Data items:

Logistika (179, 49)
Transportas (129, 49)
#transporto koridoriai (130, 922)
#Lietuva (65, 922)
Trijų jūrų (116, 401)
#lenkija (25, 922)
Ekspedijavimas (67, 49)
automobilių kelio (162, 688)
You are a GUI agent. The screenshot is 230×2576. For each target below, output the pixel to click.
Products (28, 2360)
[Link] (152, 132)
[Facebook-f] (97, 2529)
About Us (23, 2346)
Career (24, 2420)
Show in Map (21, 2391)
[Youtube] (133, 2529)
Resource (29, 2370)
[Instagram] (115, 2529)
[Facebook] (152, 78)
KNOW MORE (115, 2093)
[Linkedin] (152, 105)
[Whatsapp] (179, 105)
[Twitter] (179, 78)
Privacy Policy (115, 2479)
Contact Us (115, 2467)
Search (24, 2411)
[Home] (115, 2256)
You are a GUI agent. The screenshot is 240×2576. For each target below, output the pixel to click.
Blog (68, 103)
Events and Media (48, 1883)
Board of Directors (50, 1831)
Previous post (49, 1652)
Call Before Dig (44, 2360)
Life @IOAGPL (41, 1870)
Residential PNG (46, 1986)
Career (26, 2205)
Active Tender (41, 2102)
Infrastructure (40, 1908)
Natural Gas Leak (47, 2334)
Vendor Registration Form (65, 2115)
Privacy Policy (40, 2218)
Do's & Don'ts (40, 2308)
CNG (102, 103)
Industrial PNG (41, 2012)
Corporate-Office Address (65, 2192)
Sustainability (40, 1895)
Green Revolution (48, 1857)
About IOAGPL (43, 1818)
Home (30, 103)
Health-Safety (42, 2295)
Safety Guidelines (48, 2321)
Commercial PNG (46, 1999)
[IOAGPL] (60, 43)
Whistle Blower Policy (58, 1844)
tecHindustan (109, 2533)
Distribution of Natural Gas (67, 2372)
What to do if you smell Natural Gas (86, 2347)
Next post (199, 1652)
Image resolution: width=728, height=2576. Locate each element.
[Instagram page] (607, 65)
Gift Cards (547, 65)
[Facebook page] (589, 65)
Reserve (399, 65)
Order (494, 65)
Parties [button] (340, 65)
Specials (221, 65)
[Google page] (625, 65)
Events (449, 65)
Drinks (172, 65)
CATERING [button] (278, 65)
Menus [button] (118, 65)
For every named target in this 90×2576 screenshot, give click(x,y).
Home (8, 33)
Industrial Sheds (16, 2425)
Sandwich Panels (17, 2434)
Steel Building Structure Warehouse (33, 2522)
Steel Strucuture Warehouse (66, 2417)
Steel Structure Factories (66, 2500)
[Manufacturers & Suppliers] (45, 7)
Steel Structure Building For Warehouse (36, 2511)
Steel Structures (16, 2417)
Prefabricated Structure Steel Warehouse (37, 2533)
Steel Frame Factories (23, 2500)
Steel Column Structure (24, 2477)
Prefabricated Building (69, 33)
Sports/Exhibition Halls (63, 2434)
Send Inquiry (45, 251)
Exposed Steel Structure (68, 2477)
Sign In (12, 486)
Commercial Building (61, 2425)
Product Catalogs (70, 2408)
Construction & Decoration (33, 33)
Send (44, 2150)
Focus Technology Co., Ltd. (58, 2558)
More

▶ **Work request**: Set the data down again in full, exactly as given.

▶ **Written response**:
Logistika (179, 49)
Transportas (129, 49)
#transporto koridoriai (130, 922)
#Lietuva (65, 922)
Trijų jūrų (116, 401)
#lenkija (25, 922)
Ekspedijavimas (67, 49)
automobilių kelio (162, 688)
You are a GUI agent. The screenshot is 230×2576. For each target below, output the pixel to click.
Products (28, 2360)
[Link] (152, 132)
[Facebook-f] (97, 2529)
About Us (23, 2346)
Career (24, 2420)
Show in Map (21, 2391)
[Youtube] (133, 2529)
Resource (29, 2370)
[Instagram] (115, 2529)
[Facebook] (152, 78)
KNOW MORE (115, 2093)
[Linkedin] (152, 105)
[Whatsapp] (179, 105)
[Twitter] (179, 78)
Privacy Policy (115, 2479)
Contact Us (115, 2467)
Search (24, 2411)
[Home] (115, 2256)
You are a GUI agent. The screenshot is 240×2576. For each target below, output the pixel to click.
Blog (68, 103)
Events and Media (48, 1883)
Board of Directors (50, 1831)
Previous post (49, 1652)
Call Before Dig (44, 2360)
Life @IOAGPL (41, 1870)
Residential PNG (46, 1986)
Career (26, 2205)
Active Tender (41, 2102)
Infrastructure (40, 1908)
Natural Gas Leak (47, 2334)
Vendor Registration Form (65, 2115)
Privacy Policy (40, 2218)
Do's & Don'ts (40, 2308)
CNG (102, 103)
Industrial PNG (41, 2012)
Corporate-Office Address (65, 2192)
Sustainability (40, 1895)
Green Revolution (48, 1857)
About IOAGPL (43, 1818)
Home (30, 103)
Health-Safety (42, 2295)
Safety Guidelines (48, 2321)
Commercial PNG (46, 1999)
[IOAGPL] (60, 43)
Whistle Blower Policy (58, 1844)
tecHindustan (109, 2533)
Distribution of Natural Gas (67, 2372)
What to do if you smell Natural Gas (86, 2347)
Next post (199, 1652)
Image resolution: width=728, height=2576. Locate each element.
[Instagram page] (607, 65)
Gift Cards (547, 65)
[Facebook page] (589, 65)
Reserve (399, 65)
Order (494, 65)
Parties [button] (340, 65)
Specials (221, 65)
[Google page] (625, 65)
Events (449, 65)
Drinks (172, 65)
CATERING [button] (278, 65)
Menus [button] (118, 65)
For every named target in this 90×2576 screenshot, give click(x,y).
Home (8, 33)
Industrial Sheds (16, 2425)
Sandwich Panels (17, 2434)
Steel Building Structure Warehouse (33, 2522)
Steel Strucuture Warehouse (66, 2417)
Steel Structure Factories (66, 2500)
[Manufacturers & Suppliers] (45, 7)
Steel Structure Building For Warehouse (36, 2511)
Steel Structures (16, 2417)
Prefabricated Structure Steel Warehouse (37, 2533)
Steel Frame Factories (23, 2500)
Steel Column Structure (24, 2477)
Prefabricated Building (69, 33)
Sports/Exhibition Halls (63, 2434)
Send Inquiry (45, 251)
Exposed Steel Structure (68, 2477)
Sign In (12, 486)
Commercial Building (61, 2425)
Product Catalogs (70, 2408)
Construction & Decoration (33, 33)
Send (44, 2150)
Focus Technology Co., Ltd. (58, 2558)
More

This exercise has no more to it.